Signal 02 — Install-Time Execution Is Where the Damage Actually Lands
The individual Mastra packages were not modified to carry malicious code; each was simply republished with a dependency that fetched and ran a second-stage payload at install time. That distinction is the whole point. A defender scanning package source for suspicious code would find nothing, because the harm lived in the install step, not in the artifact. This is why supply chain campaigns of this shape are so hard to catch by eye and why the blast radius is every workstation, CI runner, and build host that ran an install while the poisoned versions were live.
The actionable interpretation is to assume that an install is code execution and to instrument accordingly. Environments that disable install scripts by default, run installs in ephemeral sandboxes, and pin to reproducible builds are the ones that bound this incident; environments that float to the newest version on every install are exactly the ones that got caught. Removing the offending version after the fact does not undo what an install-time payload may already have done.
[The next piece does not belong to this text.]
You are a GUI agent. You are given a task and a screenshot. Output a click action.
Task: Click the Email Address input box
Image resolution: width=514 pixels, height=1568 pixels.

Signal 03 — Inventory and Rotation Are the Durable Control, Not Attribution
The most consequential defender work this week has nothing to do with who ran the campaign. It is the unglamorous sequence of inventorying where Mastra appears across the estate — including transitive pulls buried in lockfiles — verifying resolved versions against known-good builds, and rotating any credential that sat within reach of an affected build pipeline. Attribution to a named cluster sharpens threat intelligence, but it does not change a single one of those steps.
Our assessment is that the durable control is treating CI/CD credentials as compromised by default whenever a poisoned install ran inside the pipeline. Registry and publish tokens go first, then cloud and deployment keys, then any long-lived secret the build job could read. Teams that rehearse this rotation as a routine response — rather than improvising it under time pressure — are the ones for whom a scope compromise is an afternoon of work instead of a breach.